Horenfeldt's own before-and-after backs the direction. After he separated reactive support from proactive account work by ramping a dedicated support team, he reports his NPS jumped 600%. It is a single-company number, so treat it as illustrative rather than a benchmark, but the mechanism is the point: proactivity became possible only once reactive work stopped eating all the time.

How AI changes the proactive vs reactive math

For years the blocker on proactive customer service was labour. You cannot ask a team that is already behind on the queue to also monitor signals and reach out. Modern customer service AI changes that math in two ways.

First, it eats the reactive load. A good AI helpdesk resolves the repetitive, easily-answered tier-1 tickets, which is precisely the "unnecessary or avoidable" volume Swinscoe was pointing at. It leans on ticket classification to know what is safe to auto-handle. Real practitioners see this land: one verified G2 reviewer describes a proactive chat widget deflecting "over 70% of inbound support cases". Clear that volume and, for the first time, your people have the hours to be proactive, with real cost savings on top.

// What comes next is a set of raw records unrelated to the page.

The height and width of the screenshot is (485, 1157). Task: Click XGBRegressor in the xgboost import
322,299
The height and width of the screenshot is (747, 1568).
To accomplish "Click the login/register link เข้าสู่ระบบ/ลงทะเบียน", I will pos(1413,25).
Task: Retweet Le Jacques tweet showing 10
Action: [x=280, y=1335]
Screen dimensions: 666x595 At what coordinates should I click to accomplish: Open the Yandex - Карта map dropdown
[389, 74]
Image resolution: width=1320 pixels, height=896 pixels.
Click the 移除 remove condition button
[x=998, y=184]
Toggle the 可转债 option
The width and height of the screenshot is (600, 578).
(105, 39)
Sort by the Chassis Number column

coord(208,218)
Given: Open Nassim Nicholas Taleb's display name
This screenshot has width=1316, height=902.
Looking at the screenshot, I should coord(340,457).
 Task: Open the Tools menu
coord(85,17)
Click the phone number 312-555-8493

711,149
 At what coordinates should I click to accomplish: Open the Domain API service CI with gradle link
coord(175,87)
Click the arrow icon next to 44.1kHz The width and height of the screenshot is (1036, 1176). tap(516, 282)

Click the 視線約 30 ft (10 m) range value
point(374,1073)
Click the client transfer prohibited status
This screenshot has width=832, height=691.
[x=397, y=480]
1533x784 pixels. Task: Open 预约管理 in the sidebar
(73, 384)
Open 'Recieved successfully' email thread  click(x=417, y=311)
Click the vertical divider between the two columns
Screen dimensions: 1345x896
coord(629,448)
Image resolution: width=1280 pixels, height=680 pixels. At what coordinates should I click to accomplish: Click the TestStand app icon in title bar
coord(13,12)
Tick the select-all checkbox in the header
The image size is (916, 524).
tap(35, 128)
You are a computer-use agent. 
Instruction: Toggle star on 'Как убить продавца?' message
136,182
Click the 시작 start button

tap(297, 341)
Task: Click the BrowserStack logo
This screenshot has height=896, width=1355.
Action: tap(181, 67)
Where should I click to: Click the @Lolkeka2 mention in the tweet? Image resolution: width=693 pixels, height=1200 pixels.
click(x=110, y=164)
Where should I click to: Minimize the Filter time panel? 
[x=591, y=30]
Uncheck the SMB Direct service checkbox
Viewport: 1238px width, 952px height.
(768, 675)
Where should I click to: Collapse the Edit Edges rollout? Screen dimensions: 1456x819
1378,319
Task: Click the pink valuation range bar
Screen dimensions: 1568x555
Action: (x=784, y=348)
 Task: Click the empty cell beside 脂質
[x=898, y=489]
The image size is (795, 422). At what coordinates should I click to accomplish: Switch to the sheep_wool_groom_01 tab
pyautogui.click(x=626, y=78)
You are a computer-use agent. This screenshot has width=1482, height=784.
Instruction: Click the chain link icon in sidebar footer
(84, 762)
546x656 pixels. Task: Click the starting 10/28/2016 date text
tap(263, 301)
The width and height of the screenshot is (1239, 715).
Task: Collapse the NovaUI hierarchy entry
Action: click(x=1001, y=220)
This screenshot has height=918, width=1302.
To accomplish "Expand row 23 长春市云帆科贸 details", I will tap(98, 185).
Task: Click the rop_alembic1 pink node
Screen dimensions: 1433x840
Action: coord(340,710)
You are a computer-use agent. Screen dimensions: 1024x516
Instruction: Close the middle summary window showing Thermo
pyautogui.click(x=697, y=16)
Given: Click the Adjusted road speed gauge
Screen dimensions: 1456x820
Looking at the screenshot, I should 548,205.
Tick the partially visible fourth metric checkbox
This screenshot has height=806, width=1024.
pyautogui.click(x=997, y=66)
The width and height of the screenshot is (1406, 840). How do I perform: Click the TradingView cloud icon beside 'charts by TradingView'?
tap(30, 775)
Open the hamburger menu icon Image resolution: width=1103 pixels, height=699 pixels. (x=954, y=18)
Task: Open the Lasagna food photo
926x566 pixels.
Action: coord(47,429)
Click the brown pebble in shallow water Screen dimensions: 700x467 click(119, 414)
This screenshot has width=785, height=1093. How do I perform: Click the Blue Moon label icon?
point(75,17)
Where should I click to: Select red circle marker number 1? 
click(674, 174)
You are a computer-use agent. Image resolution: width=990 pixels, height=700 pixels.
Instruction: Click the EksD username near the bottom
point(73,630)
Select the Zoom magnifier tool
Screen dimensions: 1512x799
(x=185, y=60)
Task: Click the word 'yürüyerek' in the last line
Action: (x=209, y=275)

Second, AI makes proactive moves cheap to run. Ticket analysis surfaces the recurring themes worth getting ahead of, and the same system can auto-draft the help article that removes the contact, or flag the account that has gone quiet before it churns. Fold that into your customer service workflow and the reactive and proactive sides stop competing for the same people's time.

The one caveat, and it is the whole ballgame: autonomy without control is how you end up on the wrong side of that Gartner "raised an unanswered question" stat. This is exactly why I would not switch a bot to full auto-reply on day one, and why the ability to simulate a change on past tickets before it goes live matters more than any single feature.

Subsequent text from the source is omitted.